» **Data for the task**:
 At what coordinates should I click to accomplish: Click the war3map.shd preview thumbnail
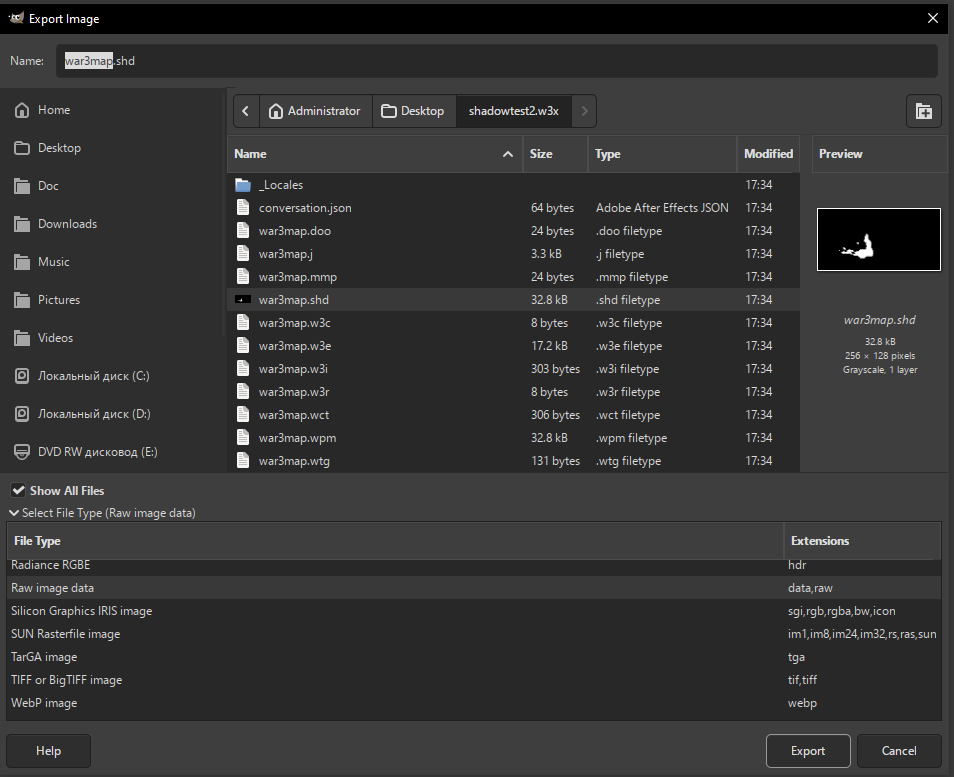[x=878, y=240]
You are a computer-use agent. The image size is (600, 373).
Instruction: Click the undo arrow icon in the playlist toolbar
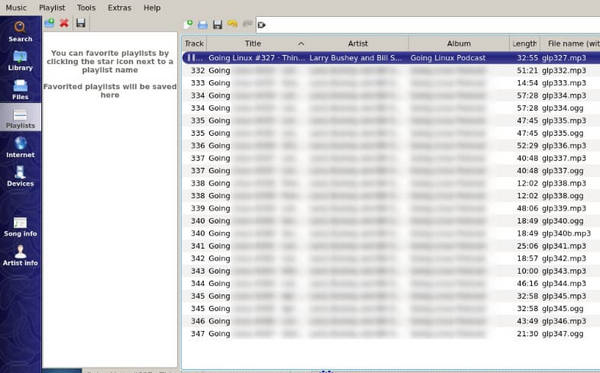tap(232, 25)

---

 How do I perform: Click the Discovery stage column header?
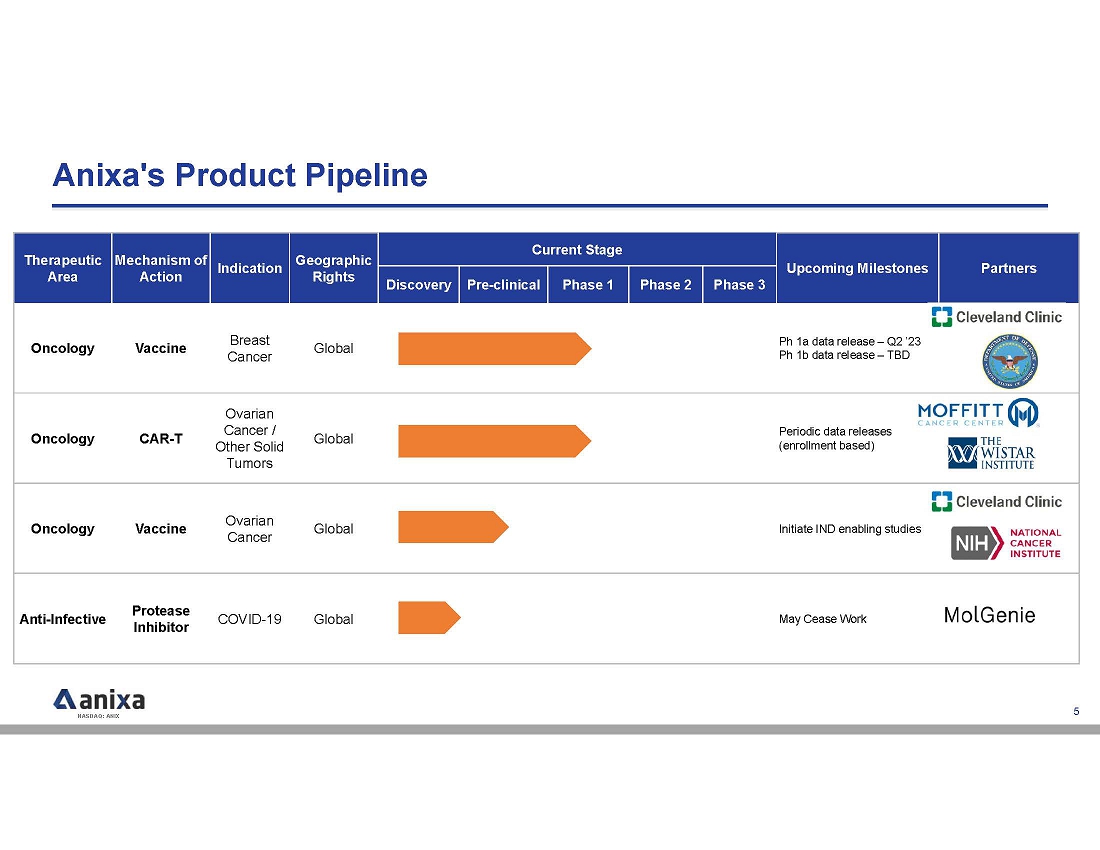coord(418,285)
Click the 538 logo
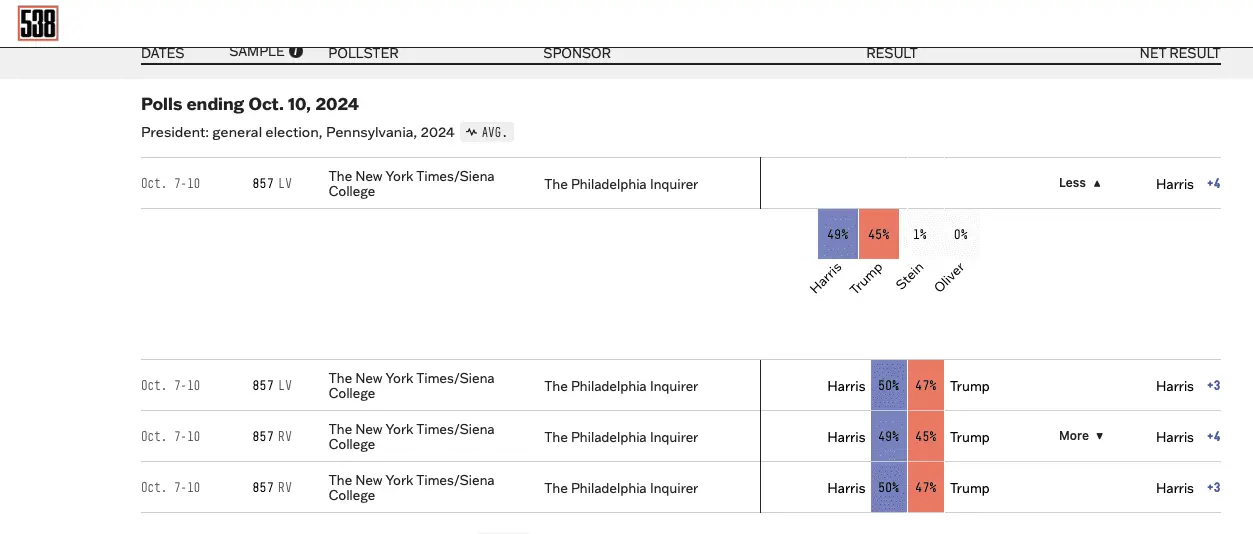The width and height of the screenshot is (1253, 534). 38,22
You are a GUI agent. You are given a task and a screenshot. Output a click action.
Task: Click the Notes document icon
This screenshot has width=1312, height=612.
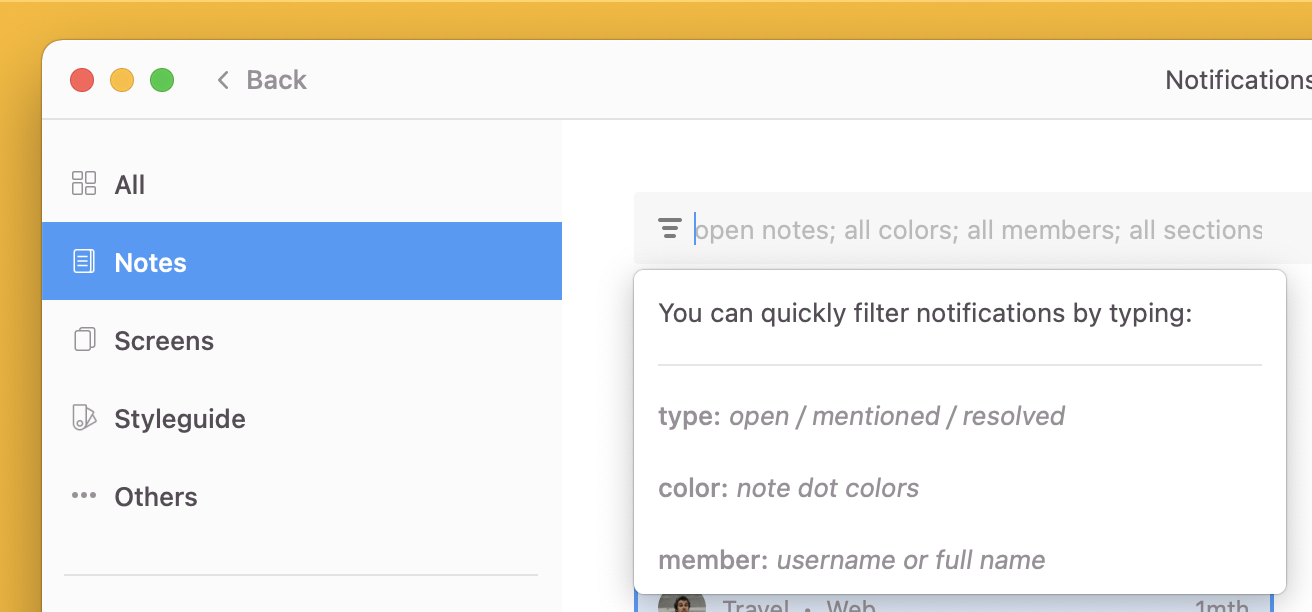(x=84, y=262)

» **What to do**: Please report every line of the records above that contains the word "agent".

» **Exercise solution**:
You are a computer-use agent. The image size is (600, 373).
You are a GUI agent. You are given a task and a screenshot. Output a click action.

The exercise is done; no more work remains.